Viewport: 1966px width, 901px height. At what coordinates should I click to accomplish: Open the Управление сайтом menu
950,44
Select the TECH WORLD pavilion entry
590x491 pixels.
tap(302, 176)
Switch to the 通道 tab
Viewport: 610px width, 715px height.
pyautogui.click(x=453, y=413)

* What to do:
Output all of the records above unchanged.

* Answer space:
Viewport: 1966px width, 901px height. At what coordinates should I click to accomplish: Open the Управление сайтом menu
950,44
Select the TECH WORLD pavilion entry
590x491 pixels.
tap(302, 176)
Switch to the 通道 tab
Viewport: 610px width, 715px height.
pyautogui.click(x=453, y=413)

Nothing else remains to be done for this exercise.